Form 8-K

 

 

UNITED STATES

SECURITIES AND EXCHANGE COMMISSION

Washington, D.C. 20549

 

 

FORM 8-K

CURRENT REPORT

Pursuant to Section 13 or 15(d) of the

Securities Exchange Act of 1934.

Date of report (Date of earliest event reported): May 15, 2008

Captaris, Inc.

(Exact Name of Registrant as Specified in its Charter)

 

Washington   0-25186   91-1190085

(State or Other Jurisdiction

of Incorporation)

 

(Commission File

Number)

 

(IRS Employer

Identification No.)

 

301 116th Avenue SE, Suite 400

Bellevue, WA

    98004
(Address of Principal Executive Offices)     (Zip Code)

Registrant’s telephone number, including area code: (425) 455-6000

  

 

(Former Name or Former Address, if Changed Since Last Report)

Check the appropriate box below if the Form 8-K filing is intended to simultaneously satisfy the filing obligation of the registrant under any of the following provisions:

 

¨ Written communications pursuant to Rule 425 under the Securities Act (17 CFR 230.425)

 

¨ Soliciting material pursuant to Rule 14a-12 under the Exchange Act (17 CFR 240.14a-12)

 

¨ Pre-commencement communications pursuant to Rule 14d-2(b) under the Exchange Act (17 CFR 240.14d-2(b))

 

¨ Pre-commencement communications pursuant to Rule 13e-4(c) under the Exchange Act (17 CFR 240.13e-4(c))

 

 

 


Item 1.01 Entry into a Material Definitive Agreement.

On May 15, 2008, Captaris, Inc. (“Captaris”) entered into an amendment (the “Amendment”) to its Credit Agreement, dated January 2, 2008 (the “Credit Agreement”), with Wells Fargo Foothill, LLC, as administrative agent and sole lender.

The Amendment modified certain definitions and provisions of the Credit Agreement, including amending the minimum EBITDA financial covenant and definition of EBITDA, and adding a new event of default in the event Captaris (i) fails to receive a principal payment on the loan it made to its wholly owned subsidiary, Captaris Document Technologies GmbH, in an amount not less than $4 million by July 31, 2008 or (ii) fails to use at least $4 million of such principal payment to repay advances made under the Credit Agreement promptly upon receipt of such principal payment and in no event later than July 31, 2008.

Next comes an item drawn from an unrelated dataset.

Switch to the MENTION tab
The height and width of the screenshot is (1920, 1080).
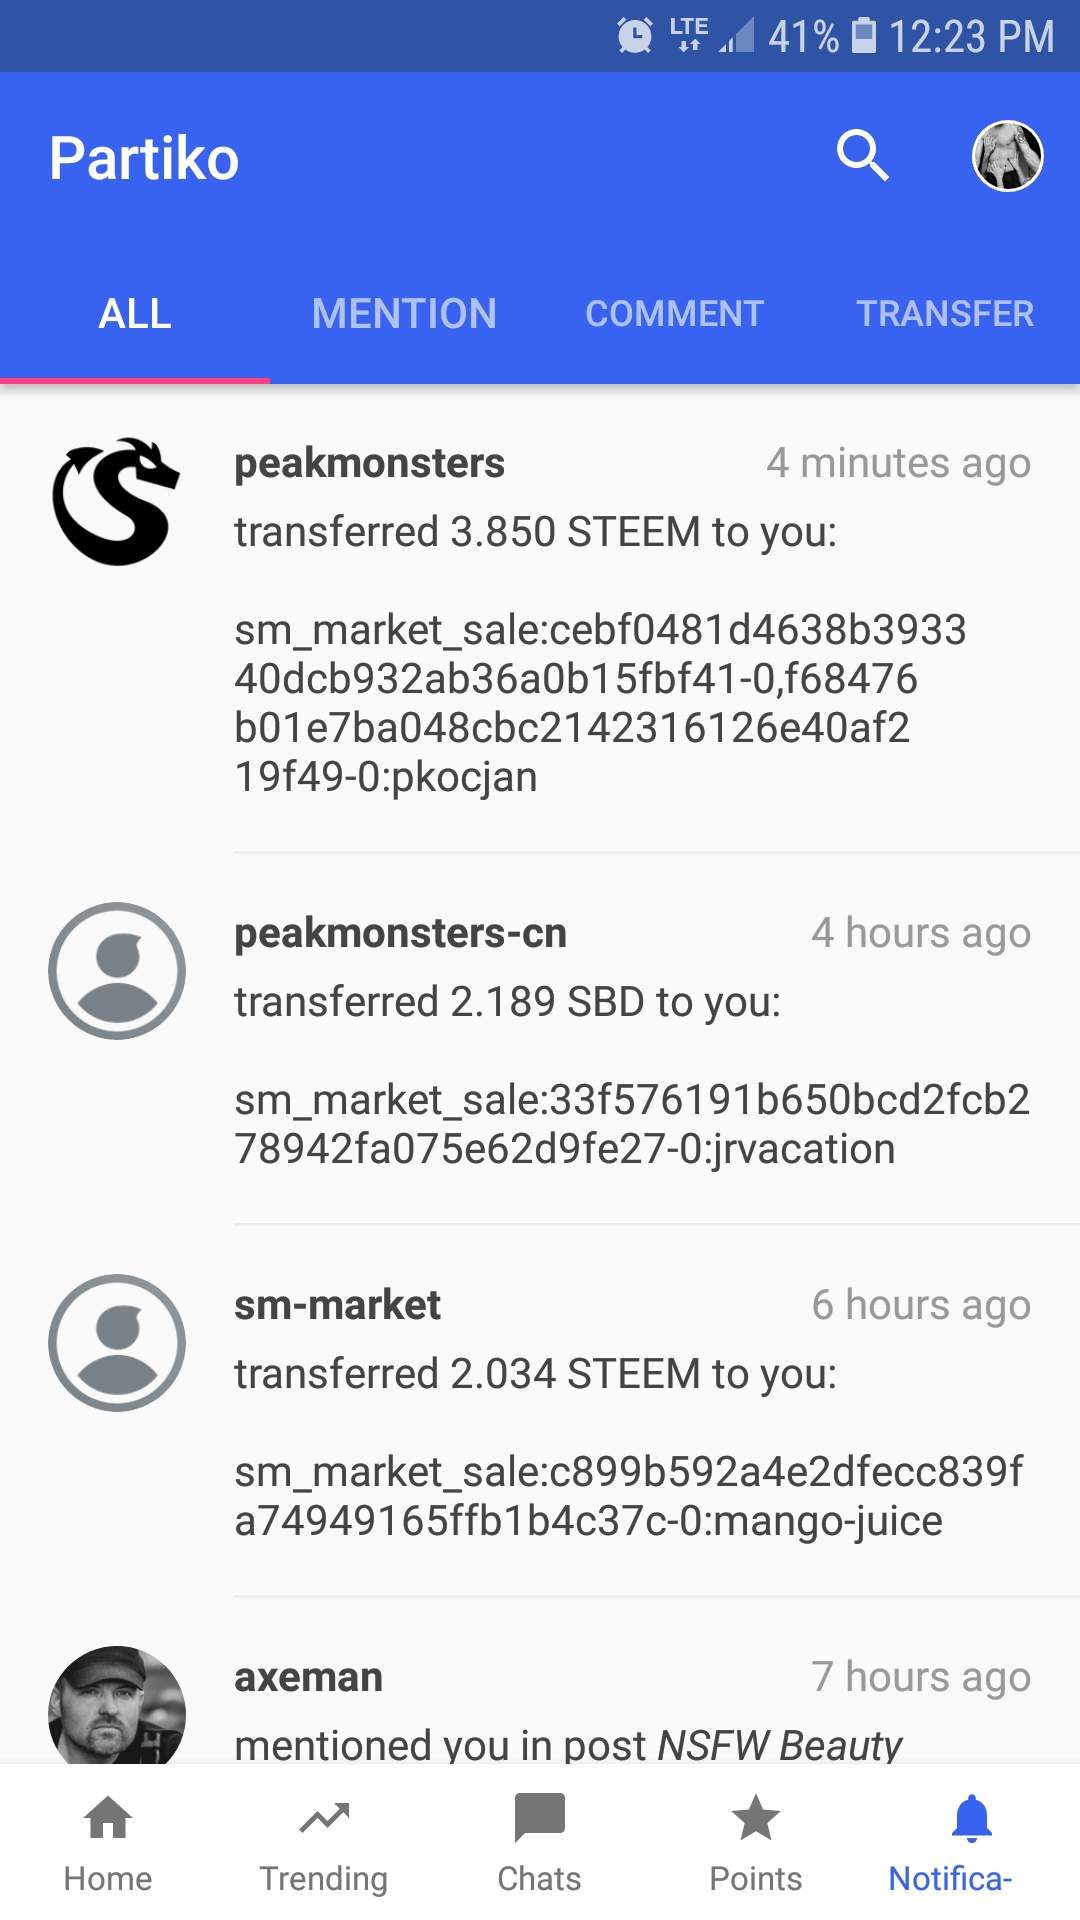click(404, 314)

The description of the Amendment contained in this report is qualified in its entirety by reference to the full text of the Amendment, a copy of which is attached hereto as Exhibit 10.1 and is incorporated herein by reference.

 

Item 9.01 Financial Statements and Exhibits.

 

(d) Exhibits.

Exhibit No.Description

 

10.1    Amendment Number Two to Credit Agreement, dated May 15, 2008, by and among Captaris, Inc., as borrower, Wells Fargo Foothill, LLC, as administrative agent and sole lender.


SIGNATURES

Pursuant to the requirements of the Securities Exchange Act of 1934, the registrant has duly caused this report to be signed on its behalf by the undersigned hereunto duly authorized.

 

Date: May 21, 2008     CAPTARIS, INC.
      By:    /s/ Peter Papano
       

Peter Papano

Chief Financial Officer


EXHIBIT INDEX

 

Exhibit No.

  

Description

10.1    Amendment Number Two to Credit Agreement, dated May 15, 2008, by and among Captaris, Inc., as borrower, Wells Fargo Foothill, LLC, as administrative agent and sole lender.